Finally, there is the kind information that reflects the integrity of each of our consciences. Every one of us holds ethical, religious, or scientific beliefs that someone in another belief sys-tem would find offensive, or even blasphemous - and deserving of the most severe retribution.

Hysterical Exaggeration? Extreme Overreaction?

Each of the different kinds of information we routinely expect to control either already is known or can be learned by people who work in our government, the people who listen to our phone conversations and read our emails.

Can we trust them to not abuse our private information? Can we trust them to keep it private? The recent news is not encouraging. Government workers and contractors with no malicious motives have acted incompetently or irresponsibly, with the result that the "identity" data of millions of veterans and current service members have been exposed. And there are notorious cases of vindictive malice. Officials at the highest level of our government "leaked" information (see the GDFA Essay, "A Broken Trust") with the sole intention of punishing individuals who challenged fabrications justifying the Iraq invasion.

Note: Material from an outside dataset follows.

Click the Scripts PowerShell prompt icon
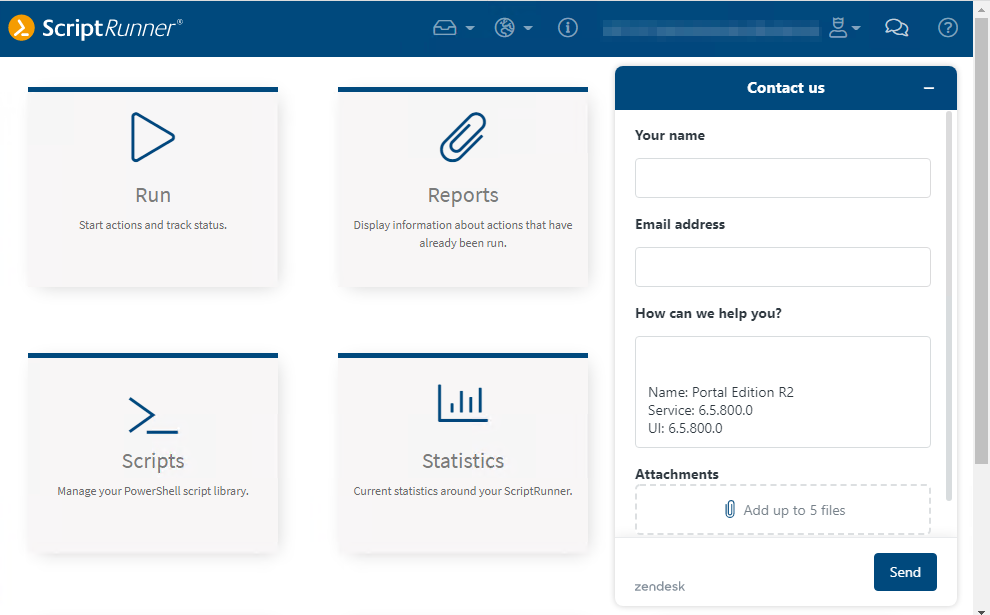Image resolution: width=990 pixels, height=615 pixels. [x=153, y=414]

But aren't Things Different this Time?

Yes, the threats we face from terrorists are of a magnitude that we've never had to face before. No one can doubt that there are people in the world who fervently believe that we are evildoers living in an evil society. And who believe that their God will reward them eternally for destroying us.

The Surprising, Simple Wisdom We Forgot

How can we balance our need to be kept safe from terrorists against our need to be kept safe from malicious people within our own government? The men who framed our Constitution knew the answer. It was surprisingly simple:

Our privacy is protected by openness and accountability.

Our constitutional guarantee against unreasonable search and seizure requires that any government employee or agent who wants access to our private information has to explain his reasons to a third party, a judge. The judge's ultimate responsibility in issuing a warrant for obtaining that information is to assure that the agent's reasons for wanting it are . . . well, reasonable. The element of accountability in applying for a warrant is a powerful restraint on the agent's ability to act capriciously or maliciously with our private information.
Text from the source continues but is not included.